3 faces

"Japończycy uważają, że człowiek ma 3 twarze. Pierwszą, którą pokazuje całemu światu. Drugą, którą pokazuje swojej rodzinie i bliskim przyjaciołom, oraz trzecią, której nie pokazuje nikomu. Ta ostatnia odzwierciedla to, kim naprawdę jesteśmy." Natknęłam się na tę informację jakiś czas temu. Przeczytałam i najpierw pomyślałam, że przecież ja jestem sobą cały czas, nieważne z kim, ale po chwili zastanowienia stwierdziłam, że coś w tym jest. Osobom, które nie mają większego znaczenia w naszym życiu, pokazujemy bardzo małą część siebie, tą najlepszą, bo przecież każdy z nas chce być lubiany. Rodzina i przyjaciele wiedzą o nas dużo. Choć te 2 grupy też w sumie można by było rozdzielić, bo co innego mówimy rodzicom i dziadkom, a co innego przyjaciółce czy chłopakowi.

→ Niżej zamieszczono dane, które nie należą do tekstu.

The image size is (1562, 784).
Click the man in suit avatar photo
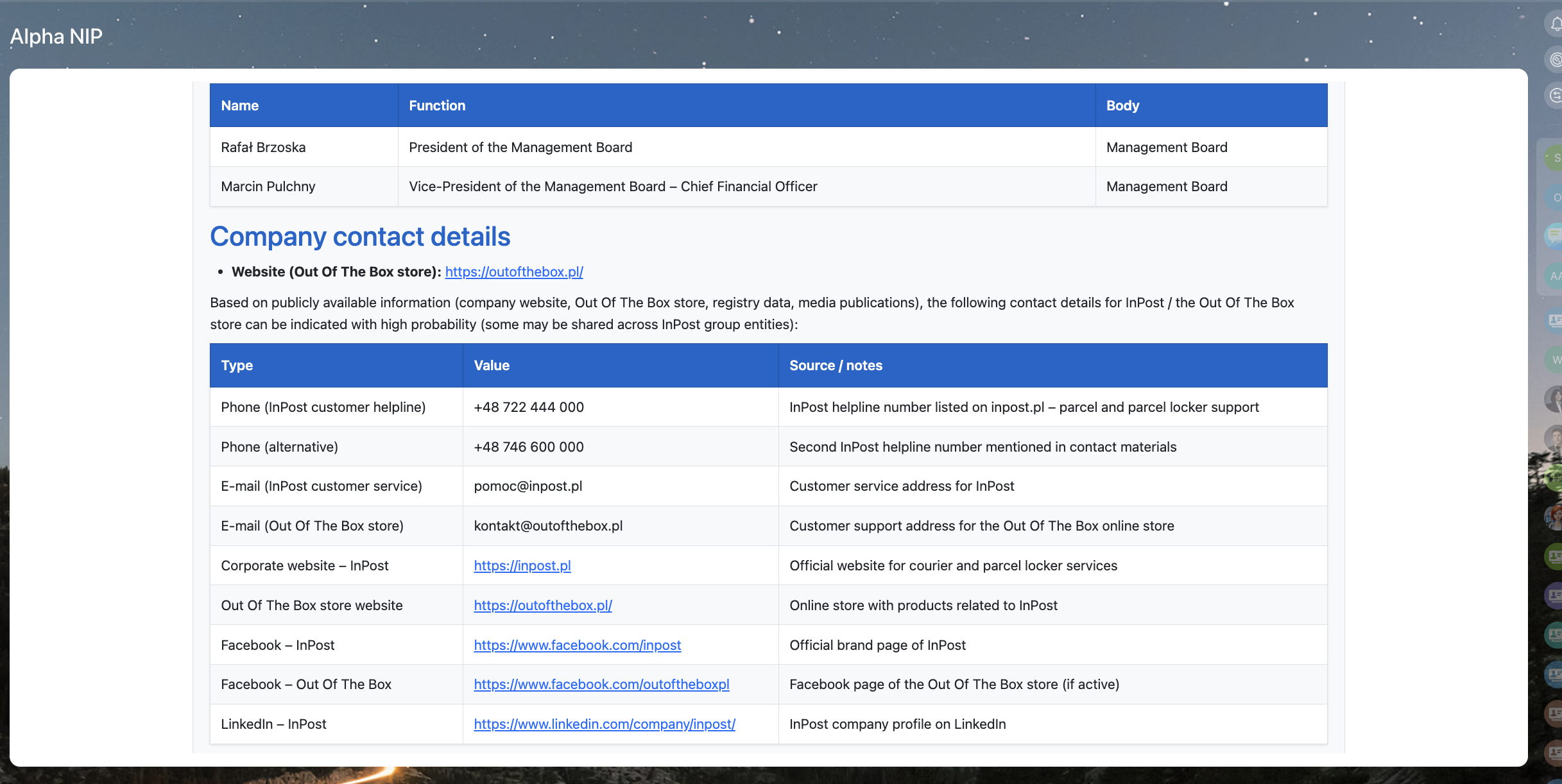pos(1555,439)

Wtedy mamy już 4 twarze, szok. No i ta ostatnia, prawdziwa, nasza. Szczerze, ja sama nie znam tej swojej ostatniej twarzy w 100%. Ciągle tak naprawdę poznaję siebie, szukam priorytetów, układam w głowie. Wiem o sobie więcej niż ktokolwiek inny, ale nie wiem wszystkiego i szukanie tego jest czymś bardzo ważnym i przede wszystkim ciekawym. Reasumując, początkowo broniłam się, myśląc, że mam jedną twarz, ale to nie prawda. Nikt z nas nie ma jednej twarzy, ma przynajmniej te 3 i to jest całkowicie normalne. Ważne, byśmy między nimi nie zatracili prawdziwych siebie.
-        -        -

'The Japanese think, that humans have 3 faces. First, which we show whole world. Second, which we show our family and close friends, and third, which we show anyone. That last one reflects who we really are.' I came across that information some time ago. I read it and firstly thought that I'm myself all the time, no matter with who, but after a while of thinking I found that's something in it. To people, who don't have much meaning in our live, we show a little piece of us, this the best, because everybody wants to be liked. Family and friends know about us a lot. Even this 2 groups we can separate, because we say different things to parents and grandparents and different to the best friend or boyfriend. Then we have 4 faces, shock. And that last one, true, our. To be honest I don't know my last face in 100%. All the time I really get to know myself, looking priorities, I make order in my head. I know about myself more than anyone else, but I don't know everything and looking for it is really important and interesting thing. To sum up, at first I defended myself, thinking that I have one face, but it isn't true. None of us has one face, has at least that 3 and it's completely normal. It's important that we not lost between them that real ourselves.